Exudation of plasma across the airway mucosa is a specific defence/inflammatory response finely regulated by mediators and (in rodents) a capsaicin-sensitive innervation. This study examines plasma exudation responses to endointestinal challenges and effects of a glucocorticoid. The ileum of anesthetized rats was catheterized and ligated at two points 10 cm apart for mucosal challenge (0.5 ml) and repeated lavages (5 ml). Lavage fluid levels of the plasma tracer 125I-albumin, previously injected intravenously, showed a stable, low base line greater than 2 h. Challenge with mediators (10(-5) M bradykinin, 10(-5)-10(-3) M serotonin, 10(-6)-10(-4) M histamine, 2.10(-9)-2.10(-7) M leukotriene D4 (LTD4), or 10(-5)-10(-3) M capsaicin did not increase luminal radioactivity.

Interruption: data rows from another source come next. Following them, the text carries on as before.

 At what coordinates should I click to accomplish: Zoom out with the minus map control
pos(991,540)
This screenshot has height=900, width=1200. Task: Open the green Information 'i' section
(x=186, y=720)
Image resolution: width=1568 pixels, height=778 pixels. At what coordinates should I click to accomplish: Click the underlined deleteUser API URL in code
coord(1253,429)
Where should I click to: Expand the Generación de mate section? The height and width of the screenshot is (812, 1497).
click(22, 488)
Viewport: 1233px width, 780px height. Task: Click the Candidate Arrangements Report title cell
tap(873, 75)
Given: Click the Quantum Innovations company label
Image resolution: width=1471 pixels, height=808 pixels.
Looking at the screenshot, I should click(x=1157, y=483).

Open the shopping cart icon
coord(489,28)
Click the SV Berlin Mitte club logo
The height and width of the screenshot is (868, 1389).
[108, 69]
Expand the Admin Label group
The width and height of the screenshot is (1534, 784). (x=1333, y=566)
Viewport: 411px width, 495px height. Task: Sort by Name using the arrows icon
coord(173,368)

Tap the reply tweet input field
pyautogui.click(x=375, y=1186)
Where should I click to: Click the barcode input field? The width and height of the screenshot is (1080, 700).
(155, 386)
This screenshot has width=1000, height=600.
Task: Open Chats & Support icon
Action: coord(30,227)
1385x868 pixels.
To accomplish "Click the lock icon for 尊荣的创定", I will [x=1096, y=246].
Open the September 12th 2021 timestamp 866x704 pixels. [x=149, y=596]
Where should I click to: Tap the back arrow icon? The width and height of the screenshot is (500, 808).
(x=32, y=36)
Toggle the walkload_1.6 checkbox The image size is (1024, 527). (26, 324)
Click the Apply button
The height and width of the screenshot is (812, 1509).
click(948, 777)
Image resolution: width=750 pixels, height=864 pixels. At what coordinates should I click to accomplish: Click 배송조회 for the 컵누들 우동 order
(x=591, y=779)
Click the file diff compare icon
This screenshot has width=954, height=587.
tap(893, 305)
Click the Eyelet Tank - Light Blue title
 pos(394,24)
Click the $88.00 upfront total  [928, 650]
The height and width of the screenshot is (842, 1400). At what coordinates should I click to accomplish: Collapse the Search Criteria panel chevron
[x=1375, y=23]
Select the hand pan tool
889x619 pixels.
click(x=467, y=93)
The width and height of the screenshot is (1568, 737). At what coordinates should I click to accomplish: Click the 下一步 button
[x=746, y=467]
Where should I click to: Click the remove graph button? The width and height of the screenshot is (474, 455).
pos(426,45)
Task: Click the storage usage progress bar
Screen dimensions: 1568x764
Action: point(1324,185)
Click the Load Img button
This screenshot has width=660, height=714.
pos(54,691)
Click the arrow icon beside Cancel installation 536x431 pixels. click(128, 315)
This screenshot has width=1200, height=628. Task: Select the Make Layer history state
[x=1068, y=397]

However, allergen (10(-6) M ovalbumin, in previously sensitized animals) produced prompt mucosal exudation of 125I-albumin, peaking within 30 min (p less than 0.001) and returning to base line within 90 min. Separate experiments suggested that absorption was not increased during the mucosal exudation. The glucocorticoid budesonide (10-1000 micrograms/kg given by gavage 24 h before challenge) dose-dependently inhibited the allergen-induced exudation (p less than 0.01). The route of administration and the antiexudative versus the systemic potency (reduced thymus weight) suggest the possibility of a topical action of budesonide. We conclude that endointestinal allergen challenge produces reversible and glucocorticoid-inhibitable exudation of plasma across the mucosa. It appears less likely that bradykinin, serotonin, histamine, LTD4, or a capsaicin-sensitive innervation is involved in producing this exudative effect.